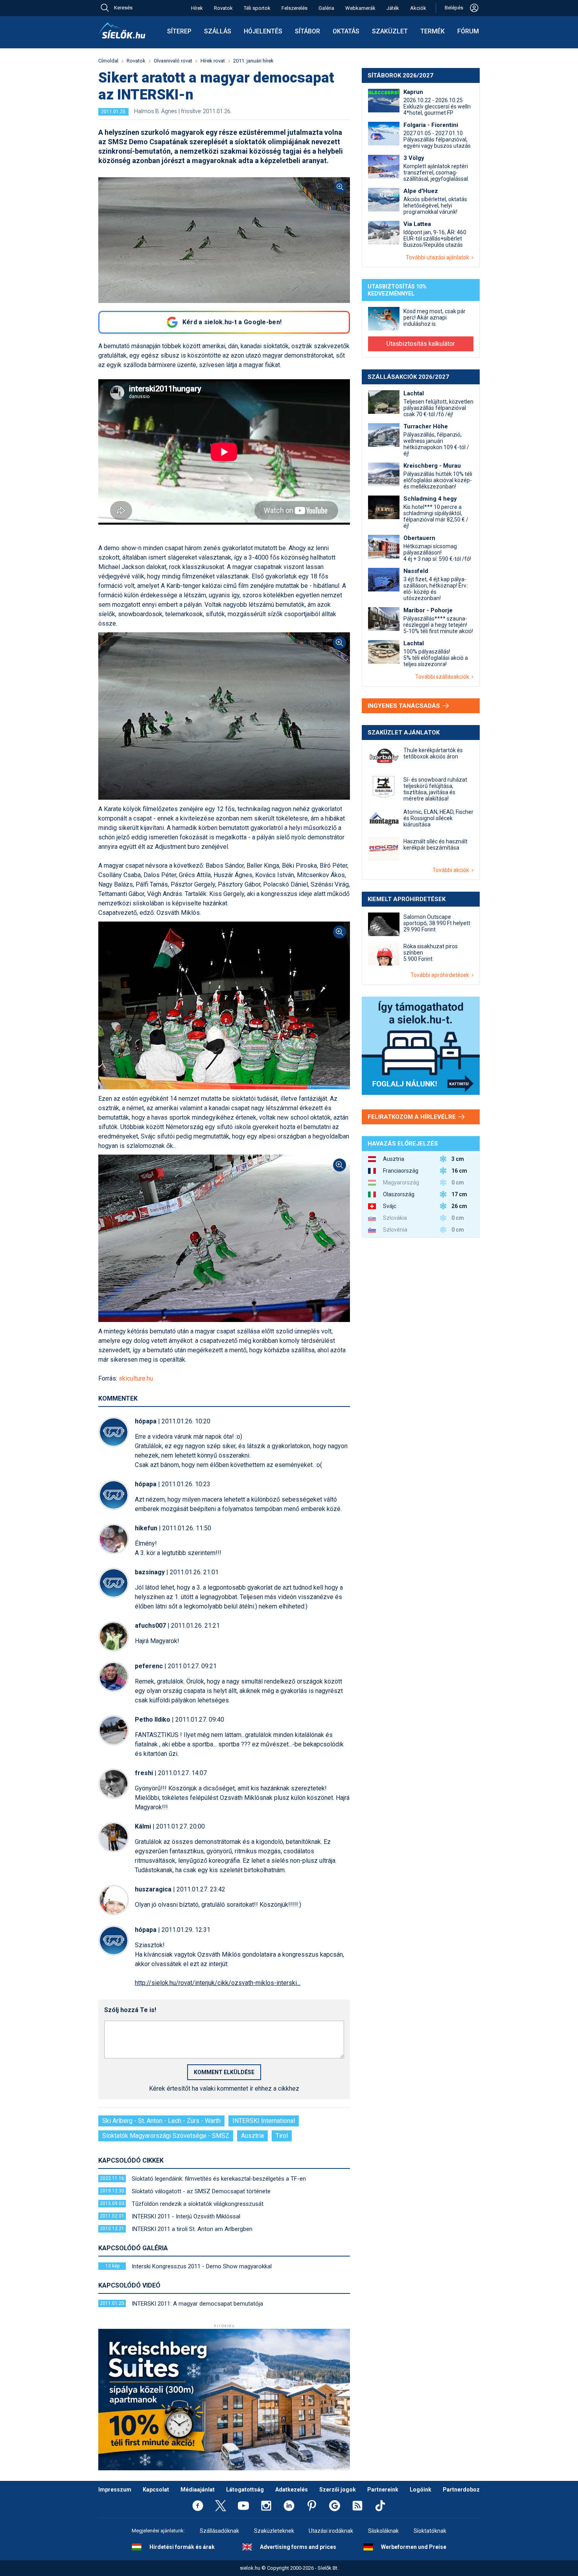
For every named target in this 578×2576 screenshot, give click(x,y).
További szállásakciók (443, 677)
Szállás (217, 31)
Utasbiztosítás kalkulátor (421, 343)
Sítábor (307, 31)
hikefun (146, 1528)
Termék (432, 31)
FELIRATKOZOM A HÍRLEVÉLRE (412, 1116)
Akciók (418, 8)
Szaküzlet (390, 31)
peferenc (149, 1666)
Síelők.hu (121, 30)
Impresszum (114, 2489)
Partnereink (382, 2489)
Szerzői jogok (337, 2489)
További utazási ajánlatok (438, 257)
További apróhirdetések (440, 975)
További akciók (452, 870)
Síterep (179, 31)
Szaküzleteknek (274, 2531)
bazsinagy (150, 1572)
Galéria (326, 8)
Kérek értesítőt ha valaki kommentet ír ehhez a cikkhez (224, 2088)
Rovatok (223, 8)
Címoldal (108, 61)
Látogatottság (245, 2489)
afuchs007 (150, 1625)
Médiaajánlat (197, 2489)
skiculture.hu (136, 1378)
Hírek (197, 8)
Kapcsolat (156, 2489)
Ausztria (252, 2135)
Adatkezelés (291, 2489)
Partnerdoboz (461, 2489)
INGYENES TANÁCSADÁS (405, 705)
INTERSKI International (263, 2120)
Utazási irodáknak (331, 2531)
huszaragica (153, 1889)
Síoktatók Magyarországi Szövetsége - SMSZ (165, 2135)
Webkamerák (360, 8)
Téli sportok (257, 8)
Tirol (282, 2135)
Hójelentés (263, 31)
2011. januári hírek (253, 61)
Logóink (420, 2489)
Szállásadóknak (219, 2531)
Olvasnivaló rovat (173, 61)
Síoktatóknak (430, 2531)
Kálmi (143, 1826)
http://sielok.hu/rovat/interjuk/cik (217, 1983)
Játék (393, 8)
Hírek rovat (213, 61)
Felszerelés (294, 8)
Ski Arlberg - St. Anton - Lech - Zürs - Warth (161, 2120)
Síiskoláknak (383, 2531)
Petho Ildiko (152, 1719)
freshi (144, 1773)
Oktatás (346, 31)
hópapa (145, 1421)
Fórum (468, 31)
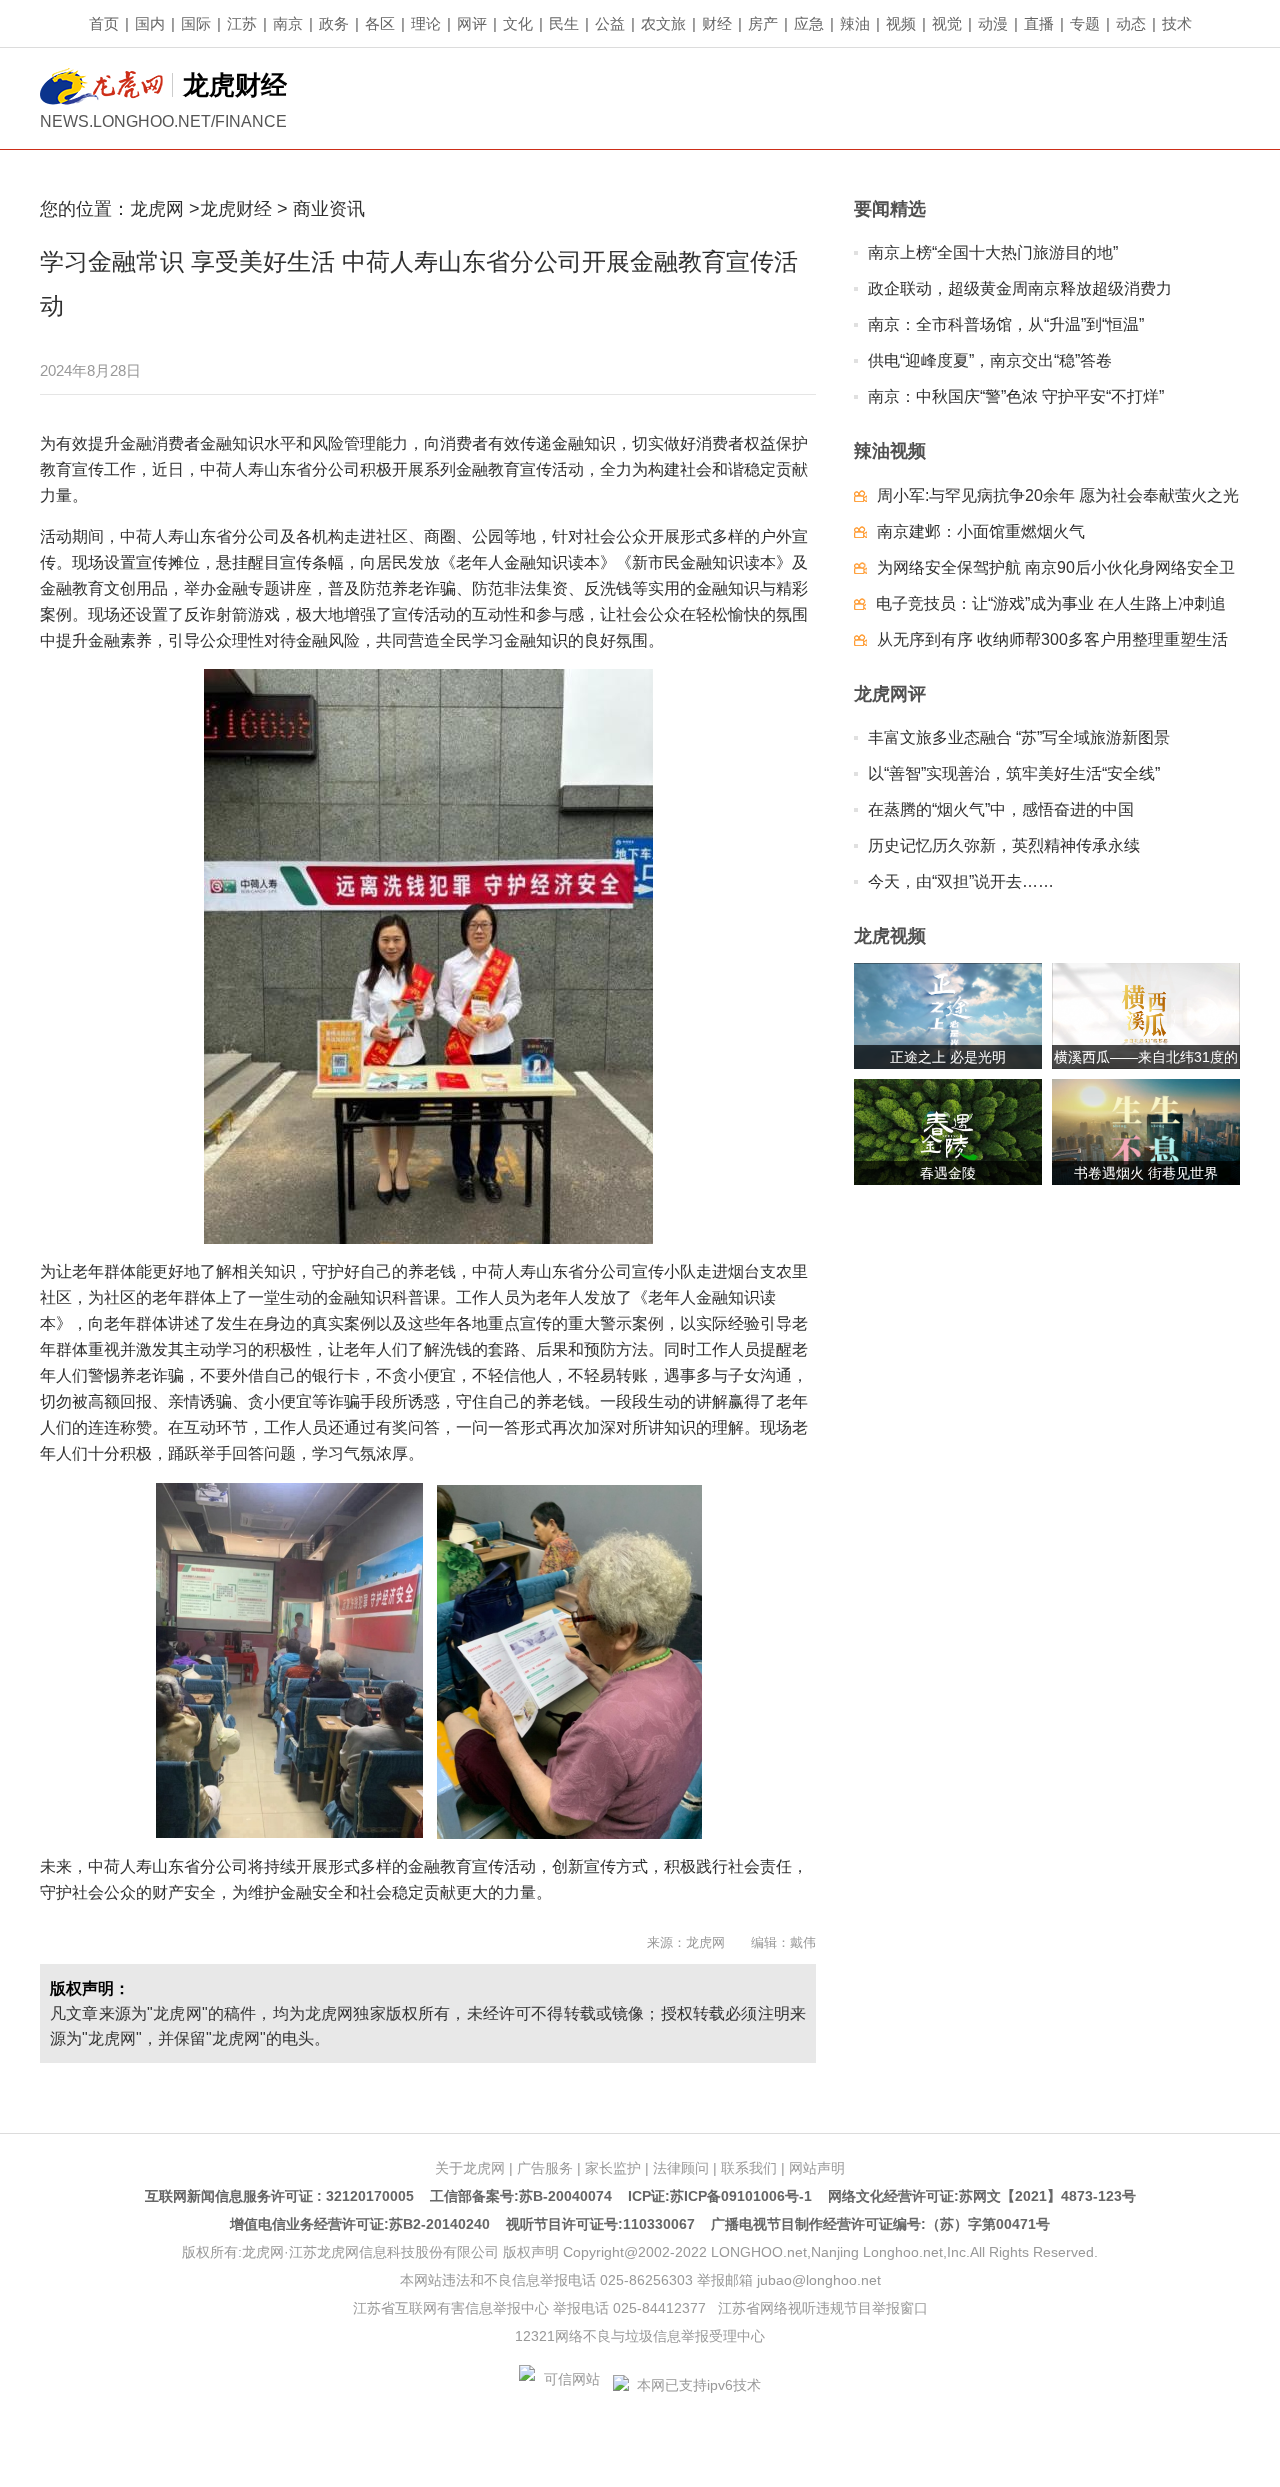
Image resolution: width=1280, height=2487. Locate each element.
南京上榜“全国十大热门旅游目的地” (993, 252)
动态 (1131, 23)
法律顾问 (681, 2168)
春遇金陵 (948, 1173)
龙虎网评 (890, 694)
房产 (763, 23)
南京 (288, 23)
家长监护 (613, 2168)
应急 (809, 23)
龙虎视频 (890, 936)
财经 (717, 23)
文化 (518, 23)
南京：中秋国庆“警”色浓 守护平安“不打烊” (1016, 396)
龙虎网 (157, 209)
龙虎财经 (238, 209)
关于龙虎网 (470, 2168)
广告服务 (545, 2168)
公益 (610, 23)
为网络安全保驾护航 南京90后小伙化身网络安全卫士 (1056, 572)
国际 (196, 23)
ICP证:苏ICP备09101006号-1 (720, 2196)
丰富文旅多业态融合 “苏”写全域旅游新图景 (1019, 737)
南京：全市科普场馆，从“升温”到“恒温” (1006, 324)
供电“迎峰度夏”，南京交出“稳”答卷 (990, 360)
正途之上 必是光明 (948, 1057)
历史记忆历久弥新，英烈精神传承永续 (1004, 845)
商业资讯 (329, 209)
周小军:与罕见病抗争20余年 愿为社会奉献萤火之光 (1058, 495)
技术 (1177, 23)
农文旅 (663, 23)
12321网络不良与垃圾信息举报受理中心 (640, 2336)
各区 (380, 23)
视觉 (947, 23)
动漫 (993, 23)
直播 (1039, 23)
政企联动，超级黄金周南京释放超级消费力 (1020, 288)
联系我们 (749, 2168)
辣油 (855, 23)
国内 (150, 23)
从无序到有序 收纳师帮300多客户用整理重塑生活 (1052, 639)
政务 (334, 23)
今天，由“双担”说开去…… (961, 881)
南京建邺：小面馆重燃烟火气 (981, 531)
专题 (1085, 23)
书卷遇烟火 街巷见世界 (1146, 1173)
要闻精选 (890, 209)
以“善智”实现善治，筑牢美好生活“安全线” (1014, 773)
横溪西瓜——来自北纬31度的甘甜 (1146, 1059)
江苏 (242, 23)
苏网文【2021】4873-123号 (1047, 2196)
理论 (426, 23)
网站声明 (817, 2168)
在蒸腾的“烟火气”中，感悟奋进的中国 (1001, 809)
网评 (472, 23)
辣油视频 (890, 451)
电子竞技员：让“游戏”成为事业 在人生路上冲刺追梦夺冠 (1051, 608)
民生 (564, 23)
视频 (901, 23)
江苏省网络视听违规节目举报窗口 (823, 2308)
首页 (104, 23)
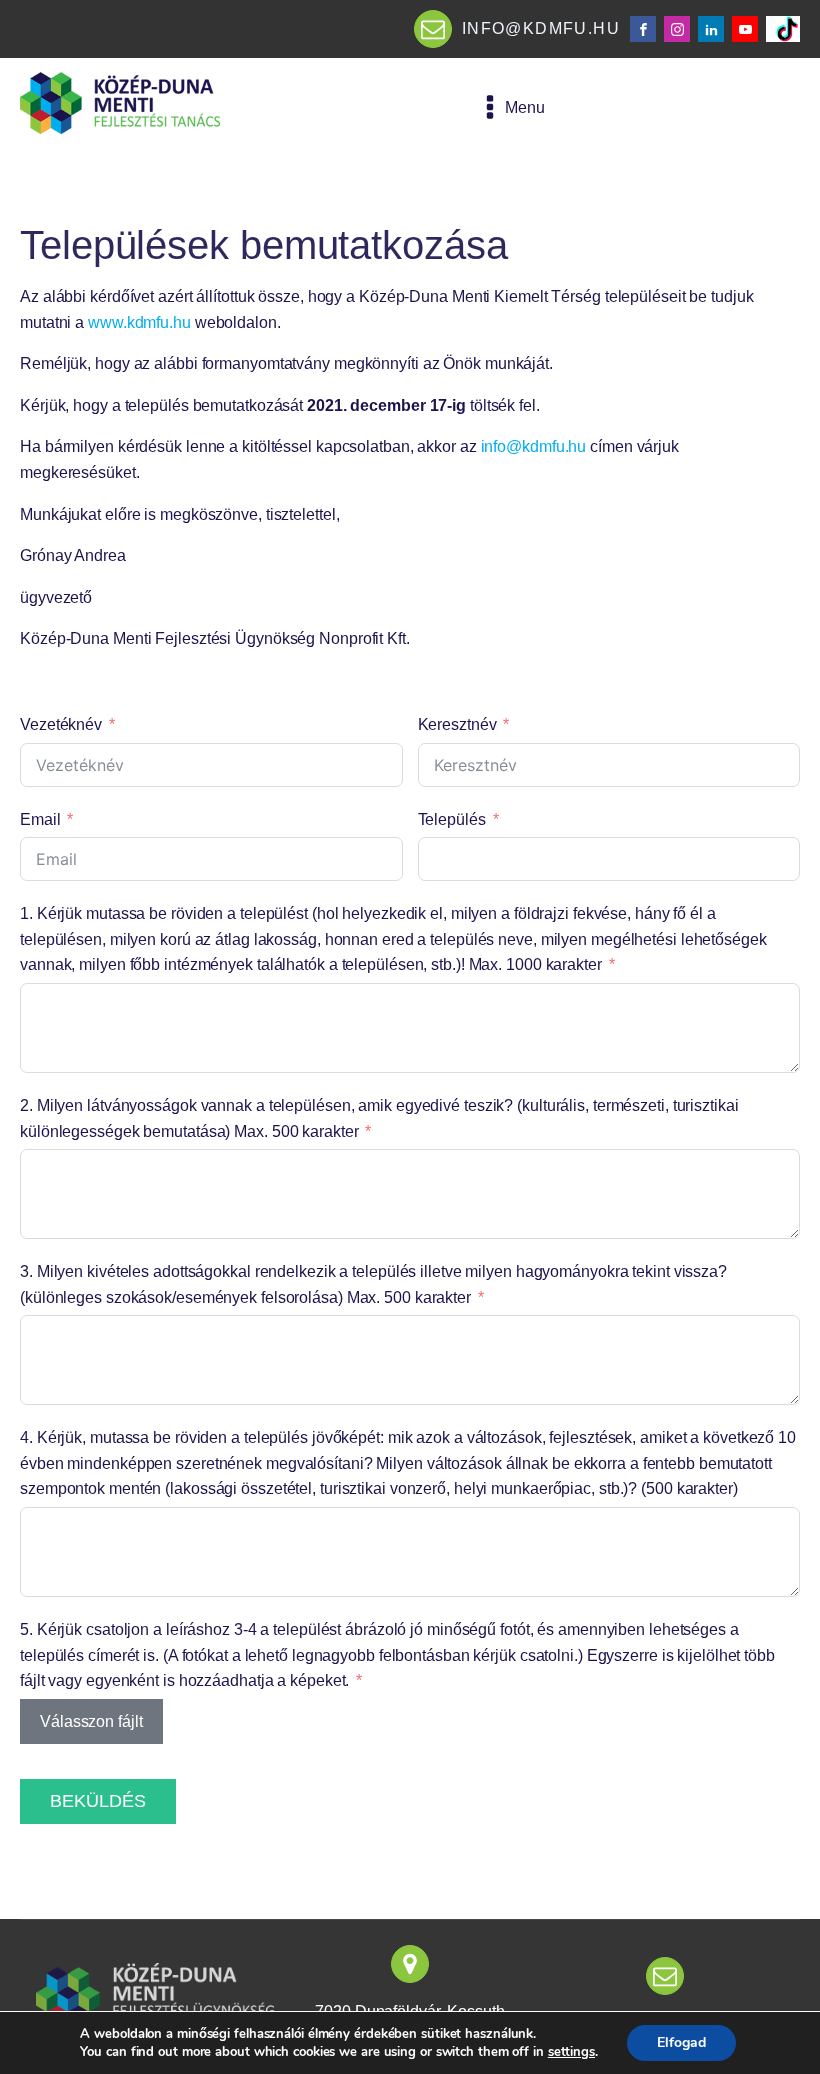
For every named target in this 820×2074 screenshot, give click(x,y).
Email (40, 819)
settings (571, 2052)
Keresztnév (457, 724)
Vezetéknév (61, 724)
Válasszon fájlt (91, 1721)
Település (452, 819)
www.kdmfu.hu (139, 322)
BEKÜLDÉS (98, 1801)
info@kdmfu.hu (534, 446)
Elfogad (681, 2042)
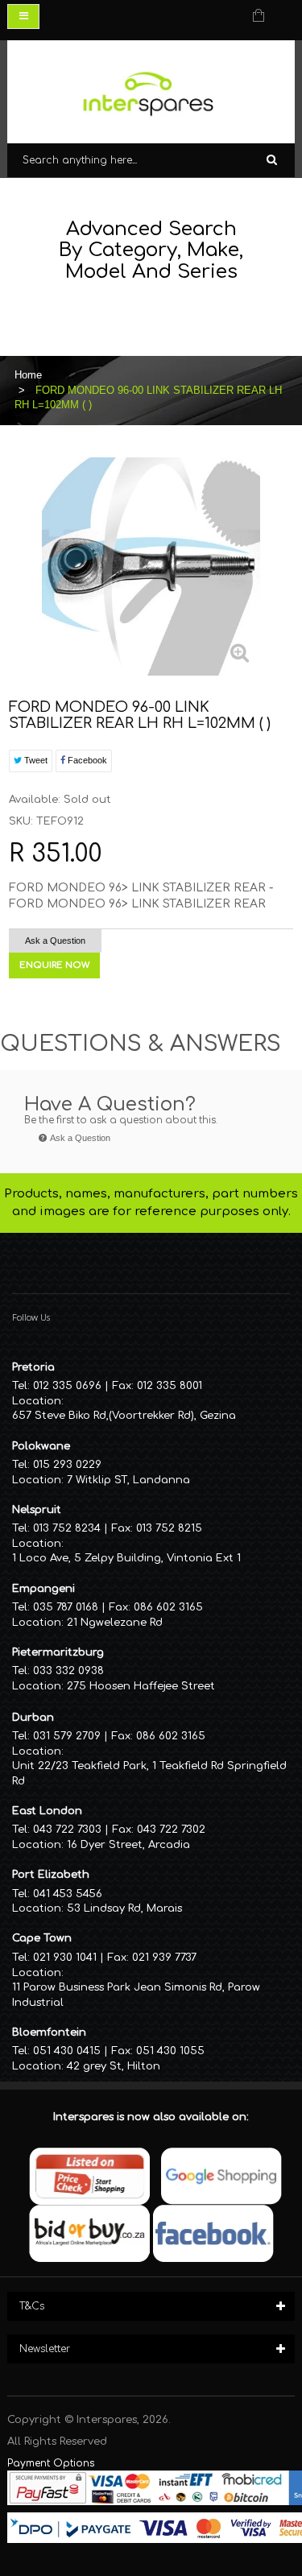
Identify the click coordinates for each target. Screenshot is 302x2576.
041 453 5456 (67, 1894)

(Task goal):
Only the lines from the one that holds "横溪西瓜——来自北纬31度的甘甜 (1146, 1059)" through the final line of the material should be reproduced, word for word, with the pictures omitted.

(Written response):
横溪西瓜——来自北纬31度的甘甜 (1146, 1059)
江苏 (242, 23)
苏网文【2021】4873-123号 (1047, 2196)
理论 (426, 23)
网站声明 (817, 2168)
在蒸腾的“烟火气”中，感悟奋进的中国 (1001, 809)
网评 (472, 23)
辣油视频 (890, 451)
电子竞技员：让“游戏”成为事业 在人生路上冲刺追梦夺冠 (1051, 608)
民生 (564, 23)
视频 (901, 23)
江苏省网络视听违规节目举报窗口 (823, 2308)
首页 (104, 23)
For every named target in this 820×2074 screenshot, give click(x,y).
Email (40, 819)
settings (571, 2052)
Keresztnév (457, 724)
Vezetéknév (61, 724)
Válasszon fájlt (91, 1721)
Település (452, 819)
www.kdmfu.hu (139, 322)
BEKÜLDÉS (98, 1801)
info@kdmfu.hu (534, 446)
Elfogad (681, 2042)
Identify the click coordinates for each target. Screenshot is 302x2576.
041 453 5456 (67, 1894)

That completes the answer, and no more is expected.